_QUOTED TEXT_:
+ + + +

Excerpted from Reminiscences of an Albany Settler, by Rev. Henry Hare DUGMORE, Printed and published by Messrs. Grocott and Sherry, Grahamstown, South Africa, 1958 (I believe this is a reprint of the original). Introduction, pp. 2-3.
"Henry's father, Isaac DUGMORE, a clerk of Birmingham, came to South Africa aged thirty-four in the ship Sir George Osborne with GARDNER's party, and with his wife Maria and six children was "located" in the Kariega valley. The site of their home was the present farm "Mosslands", close to the National Road about 14 miles west of Grahamstown. There were three boys and three girls: Henry, aged nine at the time of the settlement; William, aged six, and John, who according to family tradition was born during the voyage; Ann, aged seven; Louisa, aged four, and Caroline, aged two. The family knew hardship and hunger, and finally Isaac DUGMORE took employment as a book-keeper to Messrs. WOOD Bros. in Grahamstown. Maria DUGMORE willingly accepted her part, cared for the family, and ran the farm with the aid of her two elder boys, barely in their 'teens. There was no schooling for the children. From his parents Henry learned to read and write and count; and the stories his mother told him at night were stored in a remarkably retentive memory, and nourished a vivid imagination as he watched the sheep by day.
At the age of fourteen he was apprenticed to Mr. WRIGHT, a saddler in Grahamstown. "Seven precious years" is his rueful description of the time he spent working long hours without pay, and lodged in the bare discomfort of a loft. Yet here was born the love of learning that lasted all his life. His attendance at the little Wesleyan Chapel drew the attention of the Rev. William SHAW, and when a night school was opened by SHAW and BOYCE, Henry DUGMORE was there the first night, and every possible evening thereafter. SHAW was quick to see the promise of his pupil, and secured for him an appointment as Acting Librarian of a small church library, in which DUGMORE made the most of his opportunity.

+ + + +

_RAW DATA_:
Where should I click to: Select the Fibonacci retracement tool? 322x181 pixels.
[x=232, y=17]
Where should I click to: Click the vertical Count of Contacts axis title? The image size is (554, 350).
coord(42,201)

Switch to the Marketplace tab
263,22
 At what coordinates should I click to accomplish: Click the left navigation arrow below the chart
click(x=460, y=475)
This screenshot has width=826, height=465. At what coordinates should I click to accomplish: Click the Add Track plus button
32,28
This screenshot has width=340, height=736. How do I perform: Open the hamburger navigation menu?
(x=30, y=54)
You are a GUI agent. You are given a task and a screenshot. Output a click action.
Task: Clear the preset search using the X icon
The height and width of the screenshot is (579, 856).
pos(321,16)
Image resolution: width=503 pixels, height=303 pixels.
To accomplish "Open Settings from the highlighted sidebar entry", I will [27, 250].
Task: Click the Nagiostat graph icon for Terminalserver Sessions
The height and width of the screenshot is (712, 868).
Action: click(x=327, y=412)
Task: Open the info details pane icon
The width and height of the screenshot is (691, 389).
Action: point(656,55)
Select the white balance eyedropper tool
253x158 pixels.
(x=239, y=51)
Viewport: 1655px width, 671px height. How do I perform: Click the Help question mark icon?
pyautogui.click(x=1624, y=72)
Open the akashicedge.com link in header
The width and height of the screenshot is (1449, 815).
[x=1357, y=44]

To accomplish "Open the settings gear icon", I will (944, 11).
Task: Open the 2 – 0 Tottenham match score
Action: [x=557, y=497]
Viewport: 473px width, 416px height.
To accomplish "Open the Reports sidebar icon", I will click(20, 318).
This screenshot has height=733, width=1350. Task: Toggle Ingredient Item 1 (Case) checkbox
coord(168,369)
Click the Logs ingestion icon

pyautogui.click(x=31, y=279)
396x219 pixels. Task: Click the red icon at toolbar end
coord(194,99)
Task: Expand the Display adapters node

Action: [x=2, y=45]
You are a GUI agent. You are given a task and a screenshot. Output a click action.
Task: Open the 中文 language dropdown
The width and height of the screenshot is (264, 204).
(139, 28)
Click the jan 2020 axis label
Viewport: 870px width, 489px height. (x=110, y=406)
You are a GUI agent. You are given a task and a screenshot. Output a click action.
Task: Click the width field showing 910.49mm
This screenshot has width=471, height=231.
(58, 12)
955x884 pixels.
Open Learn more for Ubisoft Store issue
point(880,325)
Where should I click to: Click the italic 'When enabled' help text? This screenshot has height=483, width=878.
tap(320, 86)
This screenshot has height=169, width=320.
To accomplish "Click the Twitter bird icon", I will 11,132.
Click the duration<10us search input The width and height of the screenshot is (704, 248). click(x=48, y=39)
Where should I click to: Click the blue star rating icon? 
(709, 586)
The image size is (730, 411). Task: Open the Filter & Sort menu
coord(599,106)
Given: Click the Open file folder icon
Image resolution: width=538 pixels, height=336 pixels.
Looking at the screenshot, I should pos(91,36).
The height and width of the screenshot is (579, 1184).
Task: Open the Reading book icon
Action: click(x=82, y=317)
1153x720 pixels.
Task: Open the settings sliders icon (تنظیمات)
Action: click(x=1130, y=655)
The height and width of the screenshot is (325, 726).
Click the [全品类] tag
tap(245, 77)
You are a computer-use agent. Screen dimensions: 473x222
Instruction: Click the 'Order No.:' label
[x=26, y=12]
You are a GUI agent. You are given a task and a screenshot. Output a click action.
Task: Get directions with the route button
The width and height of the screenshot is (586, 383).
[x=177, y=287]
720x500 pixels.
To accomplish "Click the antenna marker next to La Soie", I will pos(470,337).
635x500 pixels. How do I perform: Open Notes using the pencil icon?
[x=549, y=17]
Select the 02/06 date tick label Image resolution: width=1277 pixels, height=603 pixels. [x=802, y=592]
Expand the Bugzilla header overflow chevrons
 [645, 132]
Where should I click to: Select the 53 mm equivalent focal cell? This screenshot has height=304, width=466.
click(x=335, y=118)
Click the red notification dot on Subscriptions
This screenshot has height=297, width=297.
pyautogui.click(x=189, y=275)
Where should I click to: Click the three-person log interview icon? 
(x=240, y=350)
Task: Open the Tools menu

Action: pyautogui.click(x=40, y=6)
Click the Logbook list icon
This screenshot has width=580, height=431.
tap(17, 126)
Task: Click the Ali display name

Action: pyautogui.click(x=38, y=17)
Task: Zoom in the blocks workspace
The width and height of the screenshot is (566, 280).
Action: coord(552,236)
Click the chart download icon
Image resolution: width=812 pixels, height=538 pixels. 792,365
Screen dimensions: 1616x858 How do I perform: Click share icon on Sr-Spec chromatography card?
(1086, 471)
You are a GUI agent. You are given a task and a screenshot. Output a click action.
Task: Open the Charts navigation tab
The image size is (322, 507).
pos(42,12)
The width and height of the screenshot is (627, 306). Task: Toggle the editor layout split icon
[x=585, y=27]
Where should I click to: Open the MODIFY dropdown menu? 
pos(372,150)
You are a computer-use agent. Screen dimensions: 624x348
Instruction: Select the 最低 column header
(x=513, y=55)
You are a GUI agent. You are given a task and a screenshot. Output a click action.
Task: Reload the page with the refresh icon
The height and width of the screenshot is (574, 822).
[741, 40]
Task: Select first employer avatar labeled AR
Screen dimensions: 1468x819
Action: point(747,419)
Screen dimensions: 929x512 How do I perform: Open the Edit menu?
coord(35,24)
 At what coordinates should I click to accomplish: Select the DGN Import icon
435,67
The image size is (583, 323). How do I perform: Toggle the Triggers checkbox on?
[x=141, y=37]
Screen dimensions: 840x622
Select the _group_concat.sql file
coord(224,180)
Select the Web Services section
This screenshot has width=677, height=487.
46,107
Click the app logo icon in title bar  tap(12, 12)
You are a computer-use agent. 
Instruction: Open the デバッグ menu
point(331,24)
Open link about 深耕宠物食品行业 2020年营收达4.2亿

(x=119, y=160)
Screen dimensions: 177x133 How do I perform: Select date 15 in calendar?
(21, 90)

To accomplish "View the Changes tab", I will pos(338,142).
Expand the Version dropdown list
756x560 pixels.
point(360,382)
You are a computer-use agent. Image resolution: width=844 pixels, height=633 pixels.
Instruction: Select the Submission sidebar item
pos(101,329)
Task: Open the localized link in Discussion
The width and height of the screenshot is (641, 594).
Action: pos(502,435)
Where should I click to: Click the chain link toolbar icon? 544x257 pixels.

+ + + +

Please extend the account of Henry Dugmore's early years, picking up right after its final sentence. The entries have no connection to the account of Henry Dugmore's early years.

_WRITTEN ANSWER_:
On New Year's Day of 1831 there came an experience which determined the course of his life. He experienced religious conversion after the pattern that made the Methodist Revivial so important an influence in the Eighteenth Century. "I distinctly heard three clear notes as from a trumpet, and since all was now changed and I was assured of forgiveness and acceptance, I interpreted the triple trumpet as a direct divine intimation to preach to the three great races by whom I was surrounded". Received as a Methodist minister on probation in 1834, DUGMORE was appointed to the Mount Coke
Mission. He soon mastered BOYCE's recently published Grammar of the Kaffir Language, conducted services in Xhosa after three months, and was able to dispense with an interpreter after six months.
Being stationed at Mount Coke, he found himself in enemy territory on the outbreak of the Kaffir War of 1834-5. His detailed account of this episode, written in 1889, is given in Part 2 of this volume. He chose to write in rather humorous vein of this experience, which must have been alarming enough to a youth of 23. Elizabeth Simpson, whom he was to marry three years later, has left a description of his appearance when he visited her family on his return to Grahamstown. Never had a more unclerical looking gentleman been introduced to them. They could hardly suppress a smile when he entered the room, dust-stained, hot and dressed in corduroy trousers, white jacket
and coloured waist-coat. "It was certainly not his courtier attire that first drew me to him. What struck us most was the evident earnestness of the young man in his work, also the massive forehead which already showed beneath a mass of red unkempt hair."